After Merger, BankAmerica May Rank No. 1

In linking up with Security Pacific Corp., BankAmerica Corp. should cement its position as the leading mortgage originator in the huge California market. Indeed, the new company may well rank as the most active originator in the country.

"It's going to be a formidable competitor," said E.S. Lyons, manager of mortgage banking for Great Western Bank, Beverly Hills, Calif.

In the first half of the year, BankAmerica wrote an estimated $4.5 billion of home loans, while Security Pacific reported $1.5 billion in originations. The combined production virtually tied the $5.9 billion of Norwest Corp., the nation's No. 1 originator for the period.

8% of California Market

The new company also will be a major player in the business of servicing mortgages for investors, possibly achieving significant economies of scale. Though neither partner now appears in the top 25, the combined entity will rank around No. 15, handling $15 billion in loans. (The servicing portfolio will be closer to $40 billion if loans held by the company are counted).

Without question, the greatest market impact will be in California, where both merger partners have focused their mortgage efforts.

Recent lending levels suggest that the new BankAmerica will account for 8% of all originations of first and second mortgages in California. BankAmerica's share, which is now about 5.5%, will then be more than twice that of its closest rival, Home Savings of America, according to Mortgage Information Corp., San Francisco.

As BankAmerica and Security Pacific begin originating as one, "the biggest issue will be how extensively they use all their branches," said Dan Feshbach, president of Mortgage Information.

Historically, big banks have made little use of their branches for originations, relying instead on commissioned loan officers calling on realty brokers and homebuilders.

Increasing Branch Originations

But the two merger partners, particularly Security Pacific, have made big pushes to pump up branch originations in recent years. Experts say the combined entity will have an extraordinary opportunity for such lending: some 2,000 branches, even after closing redundant sites.
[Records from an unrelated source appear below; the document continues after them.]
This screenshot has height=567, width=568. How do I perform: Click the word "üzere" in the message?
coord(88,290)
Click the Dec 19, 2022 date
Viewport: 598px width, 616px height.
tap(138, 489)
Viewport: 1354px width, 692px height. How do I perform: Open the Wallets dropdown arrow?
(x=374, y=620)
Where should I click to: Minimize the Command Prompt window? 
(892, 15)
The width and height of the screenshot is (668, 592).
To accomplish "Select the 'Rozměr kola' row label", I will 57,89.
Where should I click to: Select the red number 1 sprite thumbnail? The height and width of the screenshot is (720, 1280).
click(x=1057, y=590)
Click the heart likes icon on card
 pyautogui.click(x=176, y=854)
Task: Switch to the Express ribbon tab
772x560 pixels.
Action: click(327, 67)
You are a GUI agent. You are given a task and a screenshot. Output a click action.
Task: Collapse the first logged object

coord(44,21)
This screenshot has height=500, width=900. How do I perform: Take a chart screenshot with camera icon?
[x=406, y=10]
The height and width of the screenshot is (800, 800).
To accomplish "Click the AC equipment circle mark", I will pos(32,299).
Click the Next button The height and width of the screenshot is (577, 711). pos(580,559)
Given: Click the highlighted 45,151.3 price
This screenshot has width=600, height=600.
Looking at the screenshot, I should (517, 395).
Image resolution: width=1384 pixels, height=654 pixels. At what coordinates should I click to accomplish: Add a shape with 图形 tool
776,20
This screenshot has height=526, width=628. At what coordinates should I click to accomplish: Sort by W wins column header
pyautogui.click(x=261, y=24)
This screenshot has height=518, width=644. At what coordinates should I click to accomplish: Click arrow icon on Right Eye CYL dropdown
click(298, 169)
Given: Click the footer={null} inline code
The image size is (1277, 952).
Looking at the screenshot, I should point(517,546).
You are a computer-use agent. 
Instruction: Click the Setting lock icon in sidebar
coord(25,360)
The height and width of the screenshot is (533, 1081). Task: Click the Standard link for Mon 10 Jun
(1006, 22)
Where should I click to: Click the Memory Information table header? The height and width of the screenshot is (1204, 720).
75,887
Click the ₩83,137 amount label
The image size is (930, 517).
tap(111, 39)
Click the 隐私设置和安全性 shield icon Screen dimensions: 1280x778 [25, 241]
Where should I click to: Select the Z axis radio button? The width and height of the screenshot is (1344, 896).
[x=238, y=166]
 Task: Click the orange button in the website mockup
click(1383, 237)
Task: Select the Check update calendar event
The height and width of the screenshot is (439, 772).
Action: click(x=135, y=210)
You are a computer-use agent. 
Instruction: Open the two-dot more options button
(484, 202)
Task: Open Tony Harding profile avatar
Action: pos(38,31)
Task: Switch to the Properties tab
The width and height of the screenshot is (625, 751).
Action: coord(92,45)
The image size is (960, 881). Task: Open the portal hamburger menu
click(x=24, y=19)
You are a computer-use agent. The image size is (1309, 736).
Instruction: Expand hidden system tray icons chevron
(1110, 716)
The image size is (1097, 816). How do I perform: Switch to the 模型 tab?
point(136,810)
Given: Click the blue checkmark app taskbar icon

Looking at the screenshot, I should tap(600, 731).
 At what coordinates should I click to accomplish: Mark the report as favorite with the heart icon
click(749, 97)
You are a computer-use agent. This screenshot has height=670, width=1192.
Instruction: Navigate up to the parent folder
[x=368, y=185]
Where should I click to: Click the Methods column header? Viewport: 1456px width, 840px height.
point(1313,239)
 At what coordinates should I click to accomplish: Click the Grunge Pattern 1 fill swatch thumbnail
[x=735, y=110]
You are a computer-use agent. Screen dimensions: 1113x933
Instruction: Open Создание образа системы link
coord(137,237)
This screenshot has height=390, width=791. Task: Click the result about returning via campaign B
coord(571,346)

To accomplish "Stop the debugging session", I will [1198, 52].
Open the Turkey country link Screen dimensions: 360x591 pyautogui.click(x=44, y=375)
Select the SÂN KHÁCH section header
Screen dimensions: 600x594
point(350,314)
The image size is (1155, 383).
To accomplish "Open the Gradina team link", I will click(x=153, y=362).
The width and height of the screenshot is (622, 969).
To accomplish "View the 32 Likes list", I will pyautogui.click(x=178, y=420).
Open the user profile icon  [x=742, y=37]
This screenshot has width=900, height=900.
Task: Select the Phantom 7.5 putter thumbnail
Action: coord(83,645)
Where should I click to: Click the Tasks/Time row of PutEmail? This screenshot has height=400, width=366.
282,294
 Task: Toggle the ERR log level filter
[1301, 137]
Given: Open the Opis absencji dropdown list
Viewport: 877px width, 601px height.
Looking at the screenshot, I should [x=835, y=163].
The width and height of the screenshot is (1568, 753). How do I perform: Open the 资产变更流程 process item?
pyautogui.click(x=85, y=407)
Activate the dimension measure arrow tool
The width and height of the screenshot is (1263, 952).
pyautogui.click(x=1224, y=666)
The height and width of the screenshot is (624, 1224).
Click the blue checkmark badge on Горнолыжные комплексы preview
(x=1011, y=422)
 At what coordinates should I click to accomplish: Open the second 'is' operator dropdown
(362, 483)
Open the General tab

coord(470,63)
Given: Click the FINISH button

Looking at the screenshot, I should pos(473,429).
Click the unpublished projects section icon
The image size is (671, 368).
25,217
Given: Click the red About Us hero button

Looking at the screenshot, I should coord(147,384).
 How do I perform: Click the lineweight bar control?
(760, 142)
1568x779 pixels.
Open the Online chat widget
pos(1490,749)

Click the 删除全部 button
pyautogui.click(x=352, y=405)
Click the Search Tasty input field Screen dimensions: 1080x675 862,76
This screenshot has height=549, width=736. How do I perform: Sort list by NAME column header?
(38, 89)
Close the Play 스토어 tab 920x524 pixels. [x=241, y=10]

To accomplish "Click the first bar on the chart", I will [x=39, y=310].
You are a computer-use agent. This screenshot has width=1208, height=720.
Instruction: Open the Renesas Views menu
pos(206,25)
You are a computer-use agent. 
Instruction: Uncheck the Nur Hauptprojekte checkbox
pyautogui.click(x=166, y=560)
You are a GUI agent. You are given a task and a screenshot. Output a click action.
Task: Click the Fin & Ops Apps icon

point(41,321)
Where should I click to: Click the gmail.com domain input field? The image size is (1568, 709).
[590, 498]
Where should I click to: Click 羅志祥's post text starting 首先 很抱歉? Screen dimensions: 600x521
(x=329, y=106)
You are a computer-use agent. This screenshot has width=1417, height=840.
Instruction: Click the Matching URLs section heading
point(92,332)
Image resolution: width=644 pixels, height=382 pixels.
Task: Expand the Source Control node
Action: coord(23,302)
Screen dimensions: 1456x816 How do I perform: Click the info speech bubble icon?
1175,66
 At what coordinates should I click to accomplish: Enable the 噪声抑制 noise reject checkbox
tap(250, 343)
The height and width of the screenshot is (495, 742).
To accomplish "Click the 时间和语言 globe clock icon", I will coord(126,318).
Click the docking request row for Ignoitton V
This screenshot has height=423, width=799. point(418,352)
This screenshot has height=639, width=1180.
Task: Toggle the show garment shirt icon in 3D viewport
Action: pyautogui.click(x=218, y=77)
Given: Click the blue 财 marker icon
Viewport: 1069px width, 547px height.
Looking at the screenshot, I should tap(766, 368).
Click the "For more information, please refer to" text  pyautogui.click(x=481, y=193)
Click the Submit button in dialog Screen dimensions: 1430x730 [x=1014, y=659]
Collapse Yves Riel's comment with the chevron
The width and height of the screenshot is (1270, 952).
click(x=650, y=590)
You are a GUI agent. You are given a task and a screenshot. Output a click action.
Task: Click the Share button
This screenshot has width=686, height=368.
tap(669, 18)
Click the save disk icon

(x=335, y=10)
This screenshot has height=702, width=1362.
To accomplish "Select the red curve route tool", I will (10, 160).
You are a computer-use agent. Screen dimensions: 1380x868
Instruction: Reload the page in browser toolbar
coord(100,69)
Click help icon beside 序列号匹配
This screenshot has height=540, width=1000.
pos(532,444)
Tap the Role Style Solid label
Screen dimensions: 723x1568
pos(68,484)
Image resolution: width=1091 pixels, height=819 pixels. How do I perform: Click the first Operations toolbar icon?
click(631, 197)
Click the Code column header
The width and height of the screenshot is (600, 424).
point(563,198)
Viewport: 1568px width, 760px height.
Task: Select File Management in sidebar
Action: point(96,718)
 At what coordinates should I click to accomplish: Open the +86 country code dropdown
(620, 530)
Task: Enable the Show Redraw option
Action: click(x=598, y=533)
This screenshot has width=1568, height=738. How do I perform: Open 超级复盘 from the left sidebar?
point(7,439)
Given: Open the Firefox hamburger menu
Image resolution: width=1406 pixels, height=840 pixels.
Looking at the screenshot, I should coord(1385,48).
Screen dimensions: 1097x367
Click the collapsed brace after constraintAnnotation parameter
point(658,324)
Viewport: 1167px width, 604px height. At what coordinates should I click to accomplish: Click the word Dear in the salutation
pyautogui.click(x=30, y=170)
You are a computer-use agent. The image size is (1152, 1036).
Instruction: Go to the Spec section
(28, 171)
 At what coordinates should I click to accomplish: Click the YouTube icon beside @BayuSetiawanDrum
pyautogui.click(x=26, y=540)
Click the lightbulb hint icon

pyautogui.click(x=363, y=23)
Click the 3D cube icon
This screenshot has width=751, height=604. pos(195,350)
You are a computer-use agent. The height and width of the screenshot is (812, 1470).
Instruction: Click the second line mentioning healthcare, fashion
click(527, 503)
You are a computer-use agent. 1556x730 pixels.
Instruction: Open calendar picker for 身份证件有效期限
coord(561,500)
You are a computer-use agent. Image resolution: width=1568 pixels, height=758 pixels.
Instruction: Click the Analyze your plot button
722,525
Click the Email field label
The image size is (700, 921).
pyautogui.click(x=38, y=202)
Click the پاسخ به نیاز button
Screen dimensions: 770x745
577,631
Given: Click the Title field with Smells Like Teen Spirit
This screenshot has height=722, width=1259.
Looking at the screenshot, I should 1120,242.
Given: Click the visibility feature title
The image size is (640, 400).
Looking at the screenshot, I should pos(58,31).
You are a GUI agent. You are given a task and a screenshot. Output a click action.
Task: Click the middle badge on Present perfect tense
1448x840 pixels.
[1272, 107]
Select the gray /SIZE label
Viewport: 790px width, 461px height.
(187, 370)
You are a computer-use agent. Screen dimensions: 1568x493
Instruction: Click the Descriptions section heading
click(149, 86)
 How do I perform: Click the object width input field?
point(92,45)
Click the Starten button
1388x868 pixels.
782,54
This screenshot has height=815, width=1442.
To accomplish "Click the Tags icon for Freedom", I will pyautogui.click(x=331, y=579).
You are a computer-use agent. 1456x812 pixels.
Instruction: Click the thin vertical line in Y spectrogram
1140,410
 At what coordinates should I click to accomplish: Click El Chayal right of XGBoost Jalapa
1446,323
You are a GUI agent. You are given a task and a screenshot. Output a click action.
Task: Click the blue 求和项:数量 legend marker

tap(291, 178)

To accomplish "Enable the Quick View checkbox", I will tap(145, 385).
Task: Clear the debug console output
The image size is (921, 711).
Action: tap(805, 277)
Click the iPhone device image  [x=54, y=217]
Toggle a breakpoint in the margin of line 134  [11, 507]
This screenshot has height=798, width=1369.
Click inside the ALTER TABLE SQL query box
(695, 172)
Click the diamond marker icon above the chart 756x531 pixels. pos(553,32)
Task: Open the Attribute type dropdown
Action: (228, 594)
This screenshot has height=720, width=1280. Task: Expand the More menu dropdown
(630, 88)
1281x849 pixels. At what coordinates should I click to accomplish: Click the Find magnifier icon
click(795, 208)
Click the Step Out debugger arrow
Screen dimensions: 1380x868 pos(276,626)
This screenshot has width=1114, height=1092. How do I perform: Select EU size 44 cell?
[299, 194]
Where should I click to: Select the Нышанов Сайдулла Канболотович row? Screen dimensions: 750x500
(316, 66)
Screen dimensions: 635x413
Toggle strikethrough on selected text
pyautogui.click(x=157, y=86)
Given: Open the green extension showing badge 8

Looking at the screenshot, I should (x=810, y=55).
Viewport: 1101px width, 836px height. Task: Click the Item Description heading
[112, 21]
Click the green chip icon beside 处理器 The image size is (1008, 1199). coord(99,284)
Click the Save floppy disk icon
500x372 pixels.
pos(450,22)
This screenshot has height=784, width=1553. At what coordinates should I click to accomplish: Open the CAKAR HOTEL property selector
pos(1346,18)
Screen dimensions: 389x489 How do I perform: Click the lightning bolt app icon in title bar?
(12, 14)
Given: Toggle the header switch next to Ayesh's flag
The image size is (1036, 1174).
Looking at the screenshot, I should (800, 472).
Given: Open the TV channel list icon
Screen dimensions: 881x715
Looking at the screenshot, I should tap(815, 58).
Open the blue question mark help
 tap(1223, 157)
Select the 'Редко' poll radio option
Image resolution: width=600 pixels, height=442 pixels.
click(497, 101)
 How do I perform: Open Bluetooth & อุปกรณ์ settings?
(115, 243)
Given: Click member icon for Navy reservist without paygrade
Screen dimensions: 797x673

The new company could also benefit from some complementary strengths of the partners.

The current BankAmerica, for example, brings a broad array of origination techniques, including an active program of originating through mortgage brokers and other institutions. Security Pacific, meanwhile, is considered top-notch in selling loans on the secondary market, an activity that increases the capacity to originate.

Consistency in Key Products

There are some other pluses, too. Frank Shultz, the head of BankAmerica's mortgage operations, is thought to be on friendly terms with Security Pacific's Scott McAfee. Mr. McAfee led his company's mortgage effort until recently, when he assumed broader responsibilities in consumer lending.

And the companies already see eye to eye on key products. Most notably, both have made heavy use of an unusual type of adjustable-rate mortgage that is pegged to yields on certificates of deposit. The banks say the loans fit well in their portfolios - and competitors have found the interest rates hard to match.

All the same, the merging of the mortgage operation is sure to have some rocky moments - particularly in the area of staffing. "These things always disrupt the hell out of the people," said a senior mortgage executive at another large bank.